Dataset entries
----

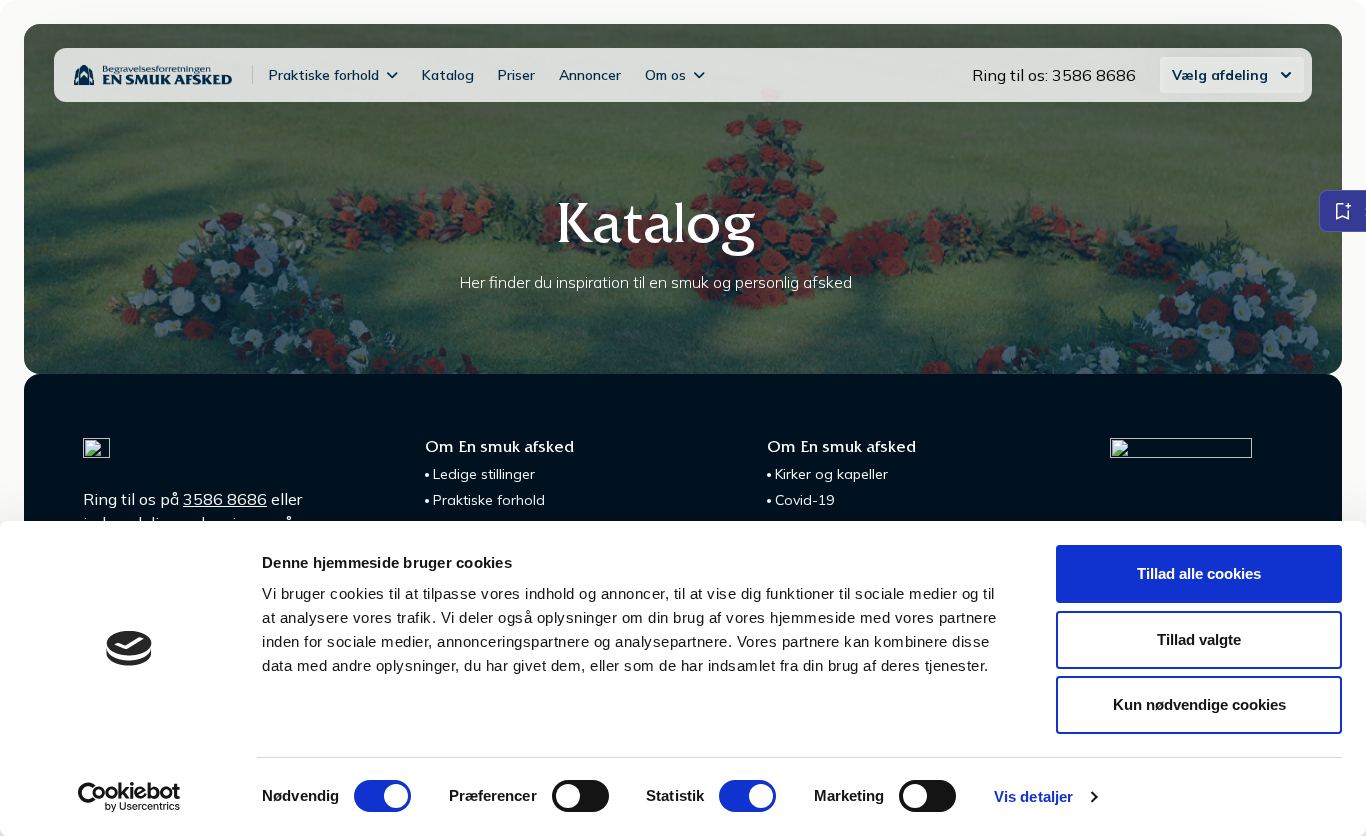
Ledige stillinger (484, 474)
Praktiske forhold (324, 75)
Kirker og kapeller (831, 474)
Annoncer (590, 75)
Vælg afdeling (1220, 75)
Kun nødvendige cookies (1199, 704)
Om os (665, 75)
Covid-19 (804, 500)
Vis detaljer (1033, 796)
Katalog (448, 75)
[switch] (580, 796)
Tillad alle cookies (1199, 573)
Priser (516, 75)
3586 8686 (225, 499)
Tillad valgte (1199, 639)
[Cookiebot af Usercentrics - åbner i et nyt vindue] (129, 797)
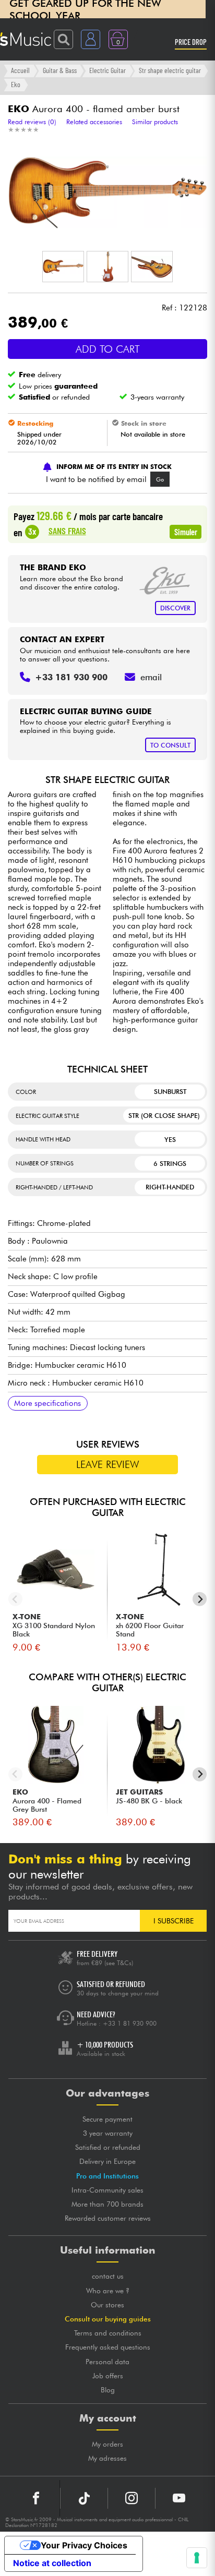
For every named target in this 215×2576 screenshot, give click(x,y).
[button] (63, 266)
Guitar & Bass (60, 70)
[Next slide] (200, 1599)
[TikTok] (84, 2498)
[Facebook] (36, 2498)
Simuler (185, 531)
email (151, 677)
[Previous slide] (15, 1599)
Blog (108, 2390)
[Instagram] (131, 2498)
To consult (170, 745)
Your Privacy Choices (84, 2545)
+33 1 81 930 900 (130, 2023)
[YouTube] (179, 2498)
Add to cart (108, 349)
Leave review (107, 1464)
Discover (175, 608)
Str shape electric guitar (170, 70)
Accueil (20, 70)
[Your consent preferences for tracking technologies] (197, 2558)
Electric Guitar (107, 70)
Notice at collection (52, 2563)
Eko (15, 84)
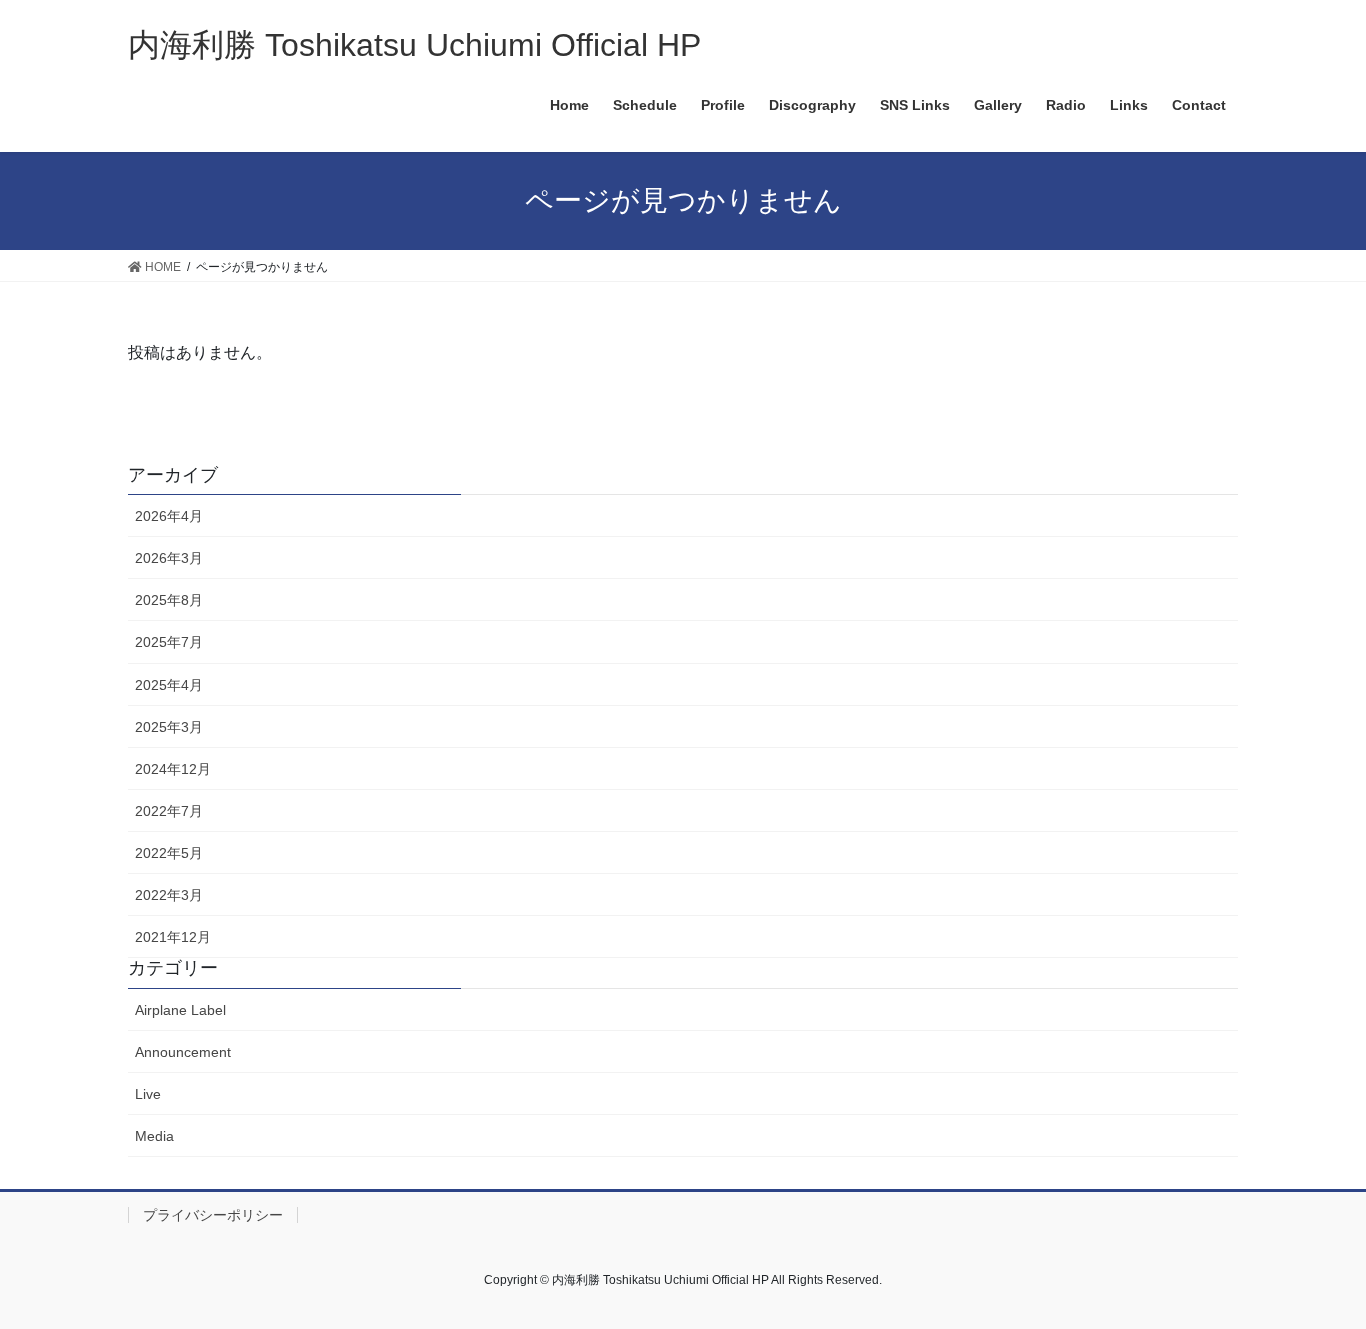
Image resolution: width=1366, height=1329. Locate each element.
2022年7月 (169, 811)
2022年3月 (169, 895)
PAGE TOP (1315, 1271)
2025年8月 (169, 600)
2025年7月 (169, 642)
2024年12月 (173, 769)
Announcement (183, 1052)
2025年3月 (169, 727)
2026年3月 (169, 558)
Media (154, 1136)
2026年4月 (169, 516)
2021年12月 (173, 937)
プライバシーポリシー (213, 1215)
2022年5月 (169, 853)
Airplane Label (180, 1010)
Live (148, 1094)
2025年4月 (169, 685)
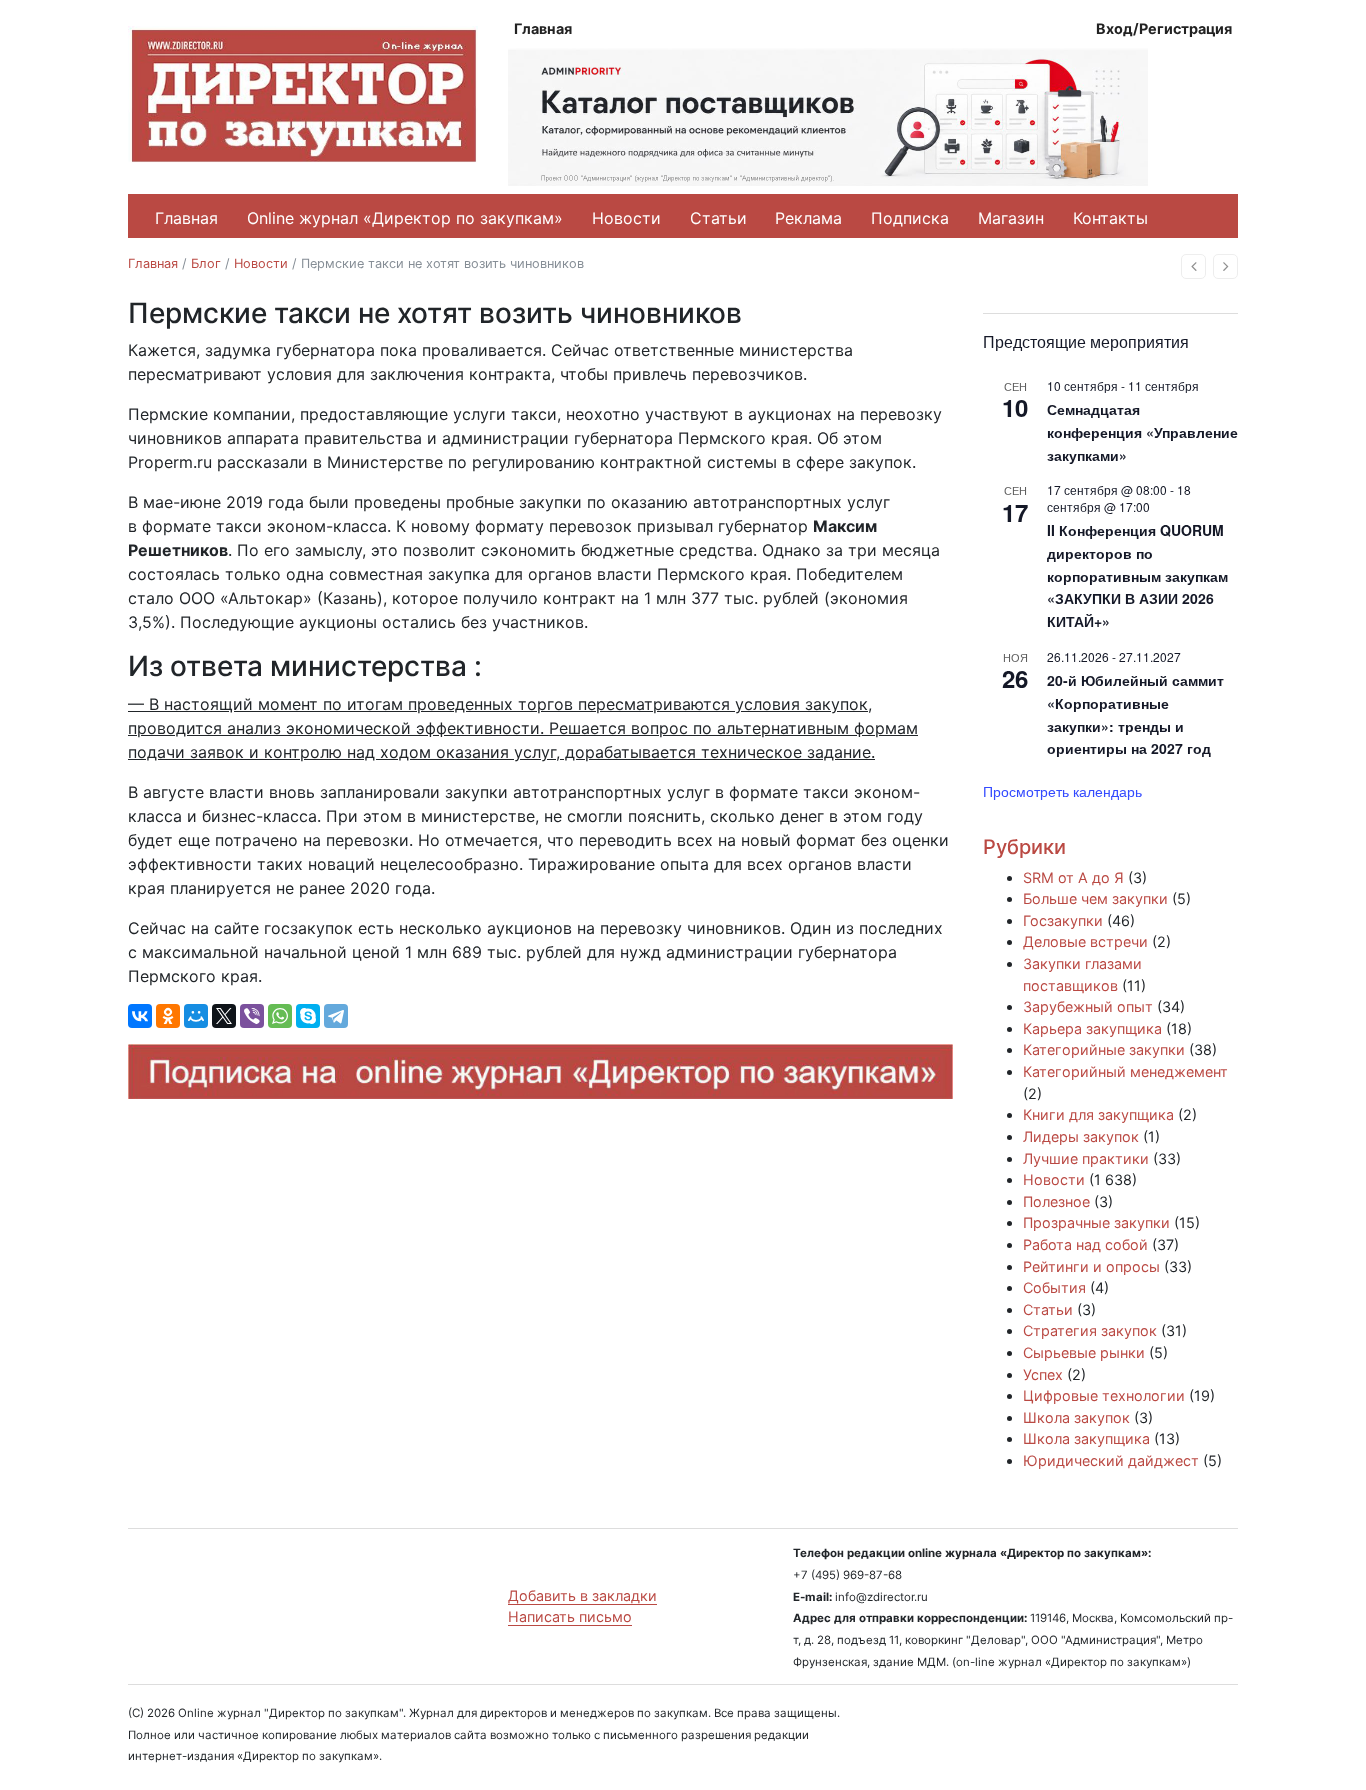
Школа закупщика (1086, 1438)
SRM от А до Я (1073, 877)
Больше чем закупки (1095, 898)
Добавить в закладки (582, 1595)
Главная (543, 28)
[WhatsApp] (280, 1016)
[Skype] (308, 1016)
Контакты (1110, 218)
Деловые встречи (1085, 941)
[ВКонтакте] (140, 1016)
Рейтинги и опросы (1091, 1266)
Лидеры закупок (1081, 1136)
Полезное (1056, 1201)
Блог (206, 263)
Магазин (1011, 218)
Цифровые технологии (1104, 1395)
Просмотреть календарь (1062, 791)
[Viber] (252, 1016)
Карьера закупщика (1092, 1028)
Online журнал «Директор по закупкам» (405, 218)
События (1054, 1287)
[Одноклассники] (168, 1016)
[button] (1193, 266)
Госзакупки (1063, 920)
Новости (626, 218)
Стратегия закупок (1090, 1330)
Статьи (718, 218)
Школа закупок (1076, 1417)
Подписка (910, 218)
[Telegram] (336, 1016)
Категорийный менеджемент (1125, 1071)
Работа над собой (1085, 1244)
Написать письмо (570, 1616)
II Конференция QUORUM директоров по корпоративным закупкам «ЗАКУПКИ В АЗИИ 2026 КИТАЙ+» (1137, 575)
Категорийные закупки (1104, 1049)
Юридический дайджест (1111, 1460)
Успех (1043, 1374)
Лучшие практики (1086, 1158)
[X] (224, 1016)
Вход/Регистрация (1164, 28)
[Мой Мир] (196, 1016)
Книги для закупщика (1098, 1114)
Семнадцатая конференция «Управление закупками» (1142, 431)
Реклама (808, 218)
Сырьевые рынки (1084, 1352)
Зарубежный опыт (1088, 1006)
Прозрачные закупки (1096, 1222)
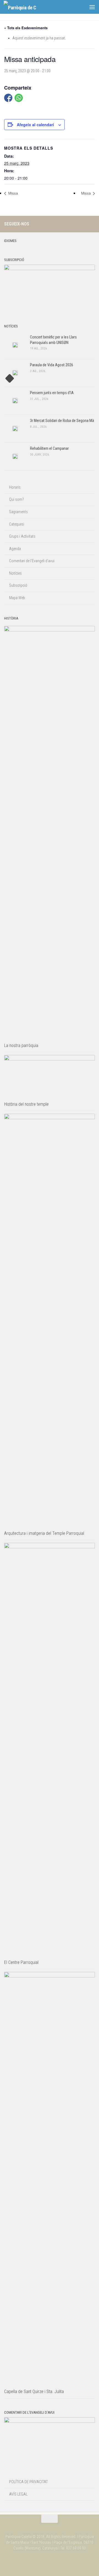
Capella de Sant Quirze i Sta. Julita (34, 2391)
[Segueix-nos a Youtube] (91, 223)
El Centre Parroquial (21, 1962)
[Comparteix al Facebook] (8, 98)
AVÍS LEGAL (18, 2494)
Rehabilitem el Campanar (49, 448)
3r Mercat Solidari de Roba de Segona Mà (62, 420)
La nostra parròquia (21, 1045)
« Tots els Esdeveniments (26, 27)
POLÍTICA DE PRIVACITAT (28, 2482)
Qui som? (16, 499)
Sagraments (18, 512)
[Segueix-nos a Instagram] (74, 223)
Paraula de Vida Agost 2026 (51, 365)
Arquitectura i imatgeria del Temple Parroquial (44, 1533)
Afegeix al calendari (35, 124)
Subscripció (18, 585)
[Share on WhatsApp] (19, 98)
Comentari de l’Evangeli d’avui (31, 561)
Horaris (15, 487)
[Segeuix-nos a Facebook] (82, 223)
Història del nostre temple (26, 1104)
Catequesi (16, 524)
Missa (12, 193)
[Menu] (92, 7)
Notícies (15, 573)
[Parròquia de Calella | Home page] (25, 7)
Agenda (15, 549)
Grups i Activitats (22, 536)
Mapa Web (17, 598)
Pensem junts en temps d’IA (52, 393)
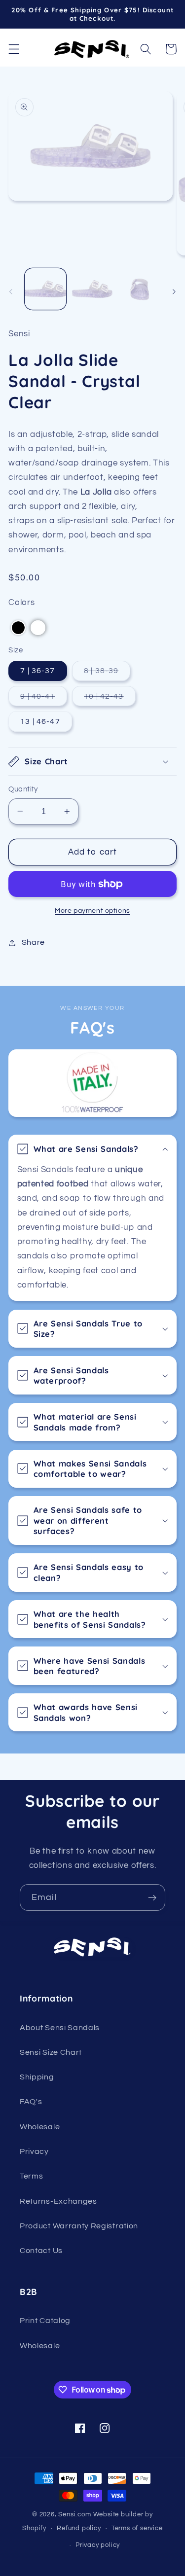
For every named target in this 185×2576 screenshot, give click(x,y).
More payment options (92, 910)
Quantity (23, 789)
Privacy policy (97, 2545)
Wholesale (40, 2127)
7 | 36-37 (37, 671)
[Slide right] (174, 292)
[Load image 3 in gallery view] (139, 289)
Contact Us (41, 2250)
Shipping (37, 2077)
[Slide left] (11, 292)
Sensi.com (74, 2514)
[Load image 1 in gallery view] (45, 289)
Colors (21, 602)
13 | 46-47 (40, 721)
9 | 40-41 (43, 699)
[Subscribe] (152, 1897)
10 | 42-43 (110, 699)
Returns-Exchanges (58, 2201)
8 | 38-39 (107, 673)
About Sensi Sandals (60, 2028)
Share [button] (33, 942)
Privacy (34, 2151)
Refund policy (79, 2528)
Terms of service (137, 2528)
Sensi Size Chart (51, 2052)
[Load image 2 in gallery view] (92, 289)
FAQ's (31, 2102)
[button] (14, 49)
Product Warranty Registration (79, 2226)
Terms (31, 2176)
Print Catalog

----

Your task is to reproduce the entries above word for word, from the first line through the line with "Tillad valgte (1199, 639)", and please leave out any pictures.

Ledige stillinger (484, 474)
Praktiske forhold (324, 75)
Kirker og kapeller (831, 474)
Annoncer (590, 75)
Vælg afdeling (1220, 75)
Kun nødvendige cookies (1199, 704)
Om os (665, 75)
Covid-19 (804, 500)
Vis detaljer (1033, 796)
Katalog (448, 75)
[switch] (580, 796)
Tillad alle cookies (1199, 573)
Priser (516, 75)
3586 8686 (225, 499)
Tillad valgte (1199, 639)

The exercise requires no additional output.